Tuesday, December 25, 2012

Living in the two worlds

I might sound like a bitter and cynical old woman but I always take the most positive attitude possible. Most times. and such bitterness in writing doesn't come without a reason, or its background.

When i was 18 year old, i actually had the thoughts of how good it would be to have some sort of accident that just erase my memory. Memories about my family, where i am coming from and start my life all over again. I wouldn't say such thoughts keep coming back to me but i do sometimes revisit them, with a very very light touch.

I am a Cancer and might be a typical Cancer from the inside, yet somehow so many others would think I am a Gemini, typical sign with two-faced personality, tumbling around in different worlds, with different people, seeming adopting everything just fine. Thing is, seems like i have always been living in separate worlds, and play roles with different personality and these two worlds just could not mix. who has that?!

Shanghai- the city that i was born and had most of my childhood memories. Kindergarten, primary school, high school. There wasn't much too impressive things, except the pain on the butt when i didn't want to practice piano. Typical Chinese family and high expectation from us parents. Always educating about what is the honorable things to do, and what's not, like not studying and playing all the time. so in my little mind, my path needs to be like that my mum and what everyone else says, study hard, have one or a few degrees, get a decent and well respected job, like a professional or something, and have a good living. and so far, only one element is missing, that's my own family. a person called husband and maybe a little kid.

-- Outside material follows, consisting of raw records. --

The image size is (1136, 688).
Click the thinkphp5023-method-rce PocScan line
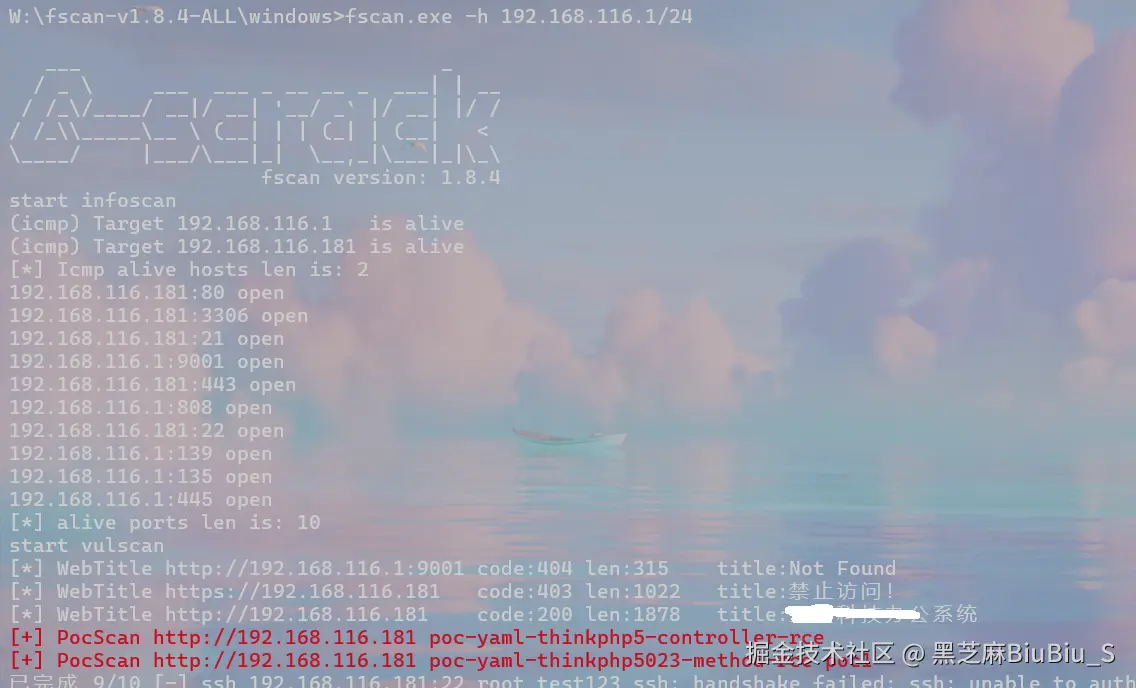(x=440, y=661)
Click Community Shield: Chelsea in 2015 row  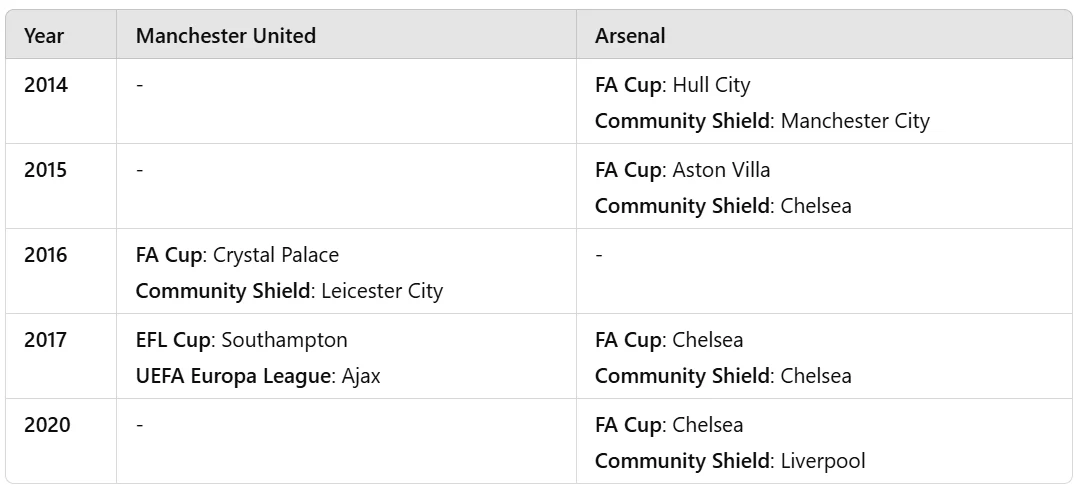723,206
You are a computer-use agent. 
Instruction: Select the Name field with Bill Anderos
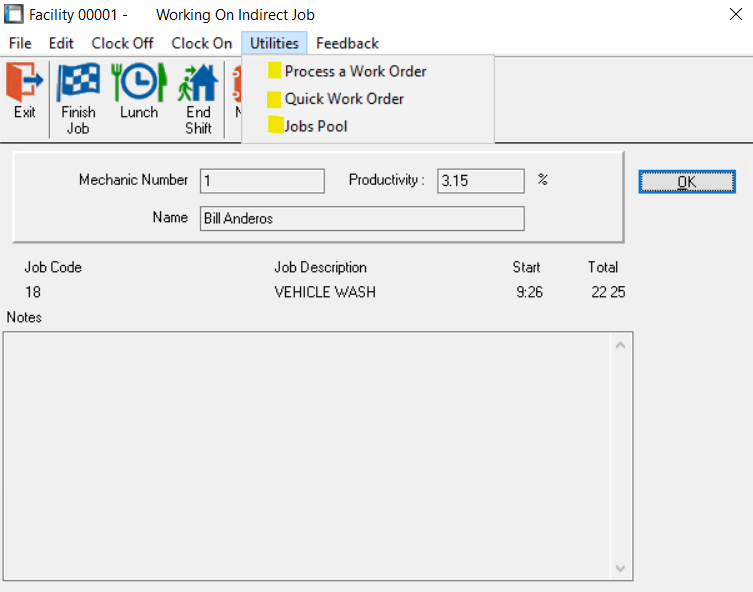tap(361, 218)
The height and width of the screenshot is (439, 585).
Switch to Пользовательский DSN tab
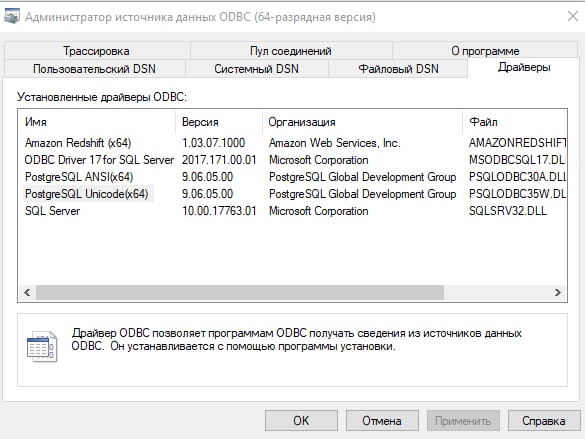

See this is where all the pain starts. Living and later realized that I was actually struggling between such traditional and expected path, and my own ... will. I have been following the path that would make my family proud, however sometimes wonder if that's what I really want for myself. Struggling between father's family and mother's family, and struggling between their expectations and my own. Sometimes i wonder do we really have to have such a family and have kids? or we can just simply live like this, work, friends, TV, internet, and happily ever after. When i was 25 i thought i would change when i get older, and now i am 30, and i enjoy my own life and space even more. Maybe i 've got used to it.